## Ausgangstext

Stärkt die Heimwerker-Medizin!

Leo Fischer erklärt, wie ein Corona-Ausbruch mit etwas Geschick zu Hause beherrschbar wird

Vielleicht war es ein wenig missverständlich ausgedrückt, vielleicht war es auch der Überschwang der Einfälle: In jedem Fall markiert die Pressekonferenz, auf der Trump vorschlug, gegen Corona Injektionen mit Desinfektionsmittel zu verabreichen, einen wichtigen Scheitelpunkt in der Debatte - wobei, kann man angesichts des Frisureninfernos da draußen noch guten Gewissens von Scheitelpunkten reden? Vielleicht markiert die Pressekonferenz vielmehr einen Wuschelpunkt, den Punkt in einer Debatte, in der der Übergang von geordneten Frisuren zu einem sympathischen Haardurcheinander erreicht ist, für das Trumps Haarschopf vielleicht sogar emblematisch - stopp, noch mal von vorn.

## Aufgabe 1
Was schlug Trump laut dem Ausgangstext auf der Pressekonferenz gegen Corona vor?
## Aufgabe 2
Schreiben Sie den Ausgangstext über die Heimwerker-Medizin weiter, beginnend nach seinem letzten Satz.

## Datensätze
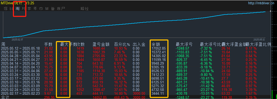Select the 备 tab
This screenshot has width=277, height=99.
click(53, 9)
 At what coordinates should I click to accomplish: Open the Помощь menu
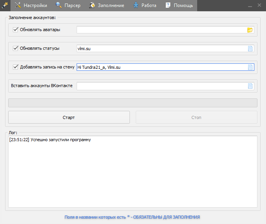(x=179, y=5)
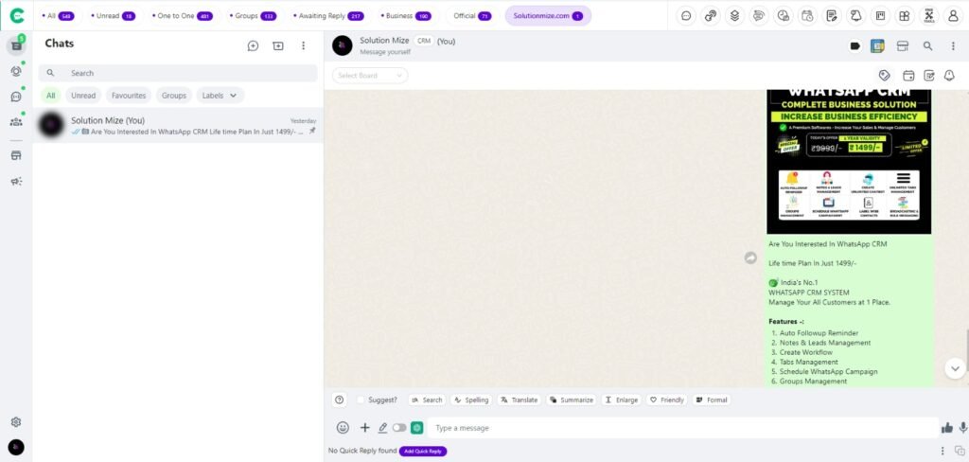Open the Labels filter dropdown

(x=221, y=96)
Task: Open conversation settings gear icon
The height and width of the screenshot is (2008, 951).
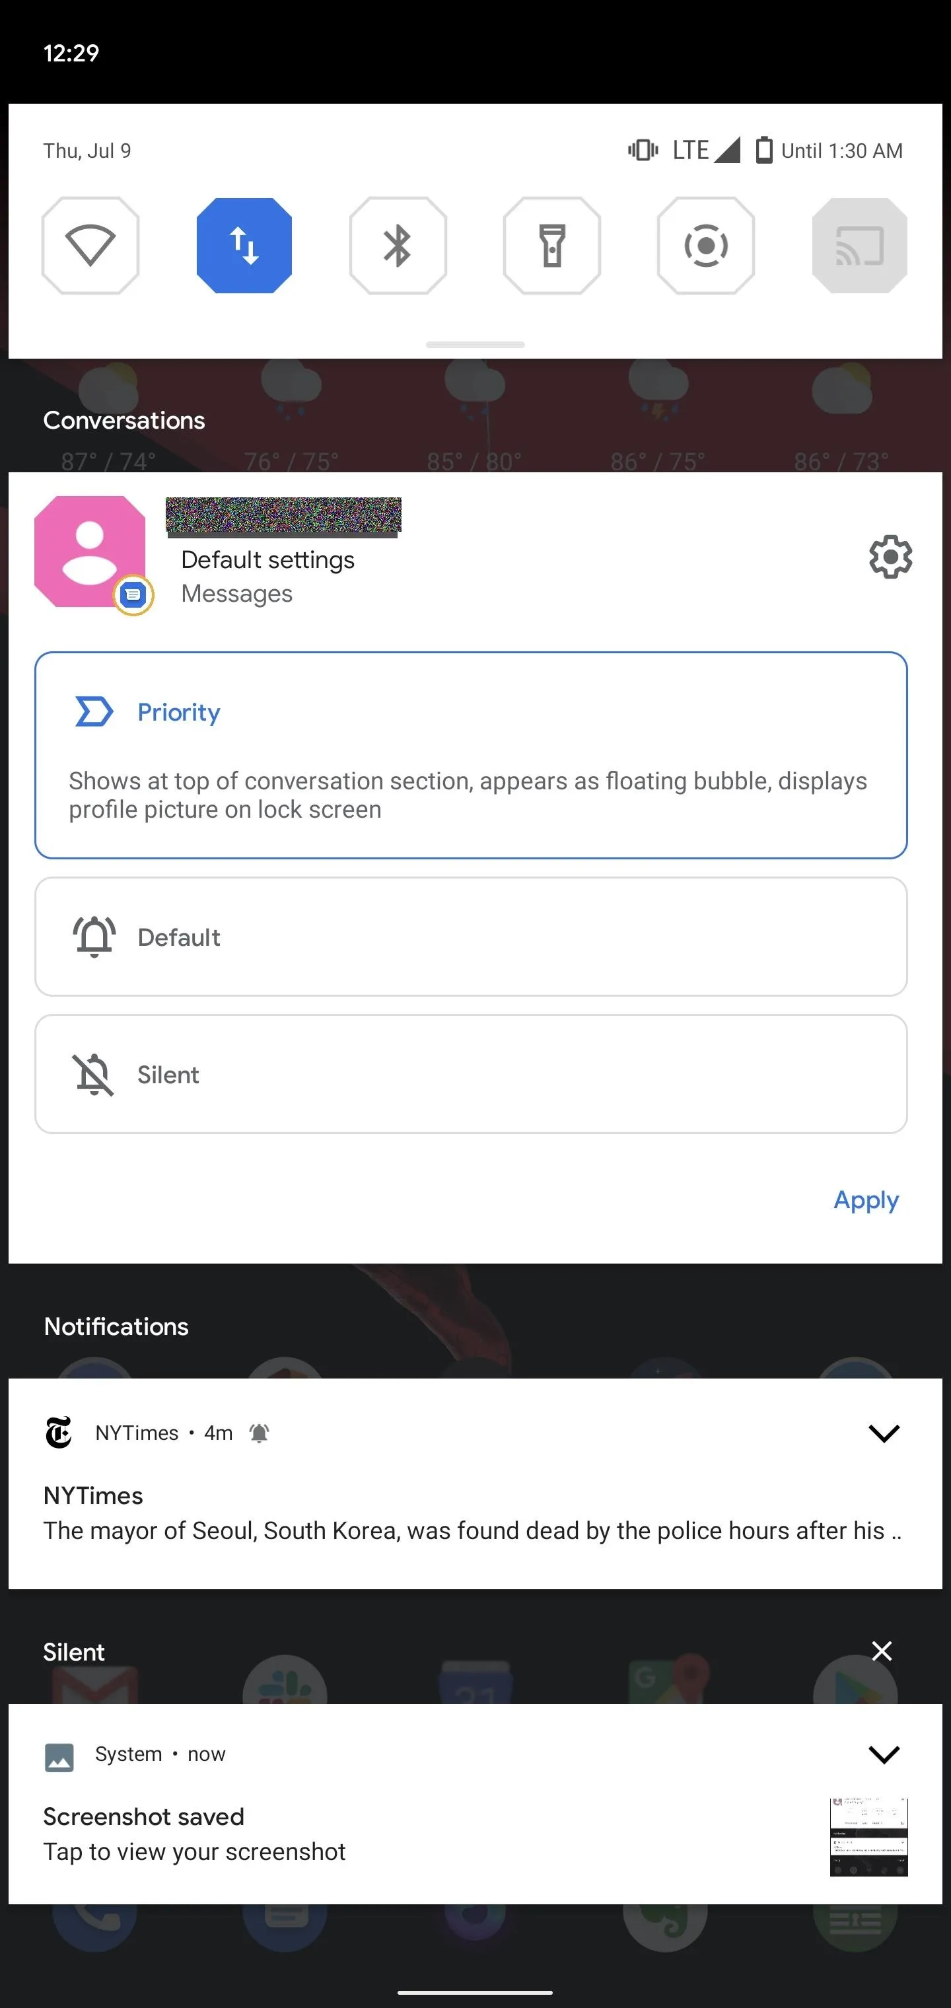Action: click(x=890, y=557)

## Antwort 1
Injektionen mit Desinfektionsmittel zu verabreichen.

## Antwort 2
Jedenfalls in der deutschen Behandlung der Corona-Pandemie lassen sich fünf Phasen abzirkeln. Komplette Gleichgültigkeit, Panik, wieder Gleichgültigkeit, gemütliches Brunchen mit den zwanzig liebsten Familienmitgliedern an Ostern, dann wieder Panik und schließlich Zustände, in denen mittlerweile über 5000 Tote als »beherrschbar« (Jens Spahn) angesehen werden, womit Spahn wohl meint, dass ihm zumindest Tote nicht weiter widersprechen können.

Als vorerst letzte und siebte Evolutionsstufe tritt die Heimwerker-Medizin auf den Plan, denn einerseits wähnt man sich sehr gut versorgt, andererseits gibt es trotzdem nirgendwo Mundschutze zu kaufen. Weil sie trotz ihrer Abwesenheit jedoch bald verpflichtend sind, werden sie nun genäht, gehäkelt und aus Altkleidern herausgeschnitten, wohl auch aus Toilettenpapier gefaltet. Nachdem schon die seuchenhygienische Unterrichtung der Bevölkerung durch Podcasts und damit sozusagen im Heimstudium erfolgte, ist die logische Fortsetzung, da hat Trump ganz recht, die Behandlung zu Hause.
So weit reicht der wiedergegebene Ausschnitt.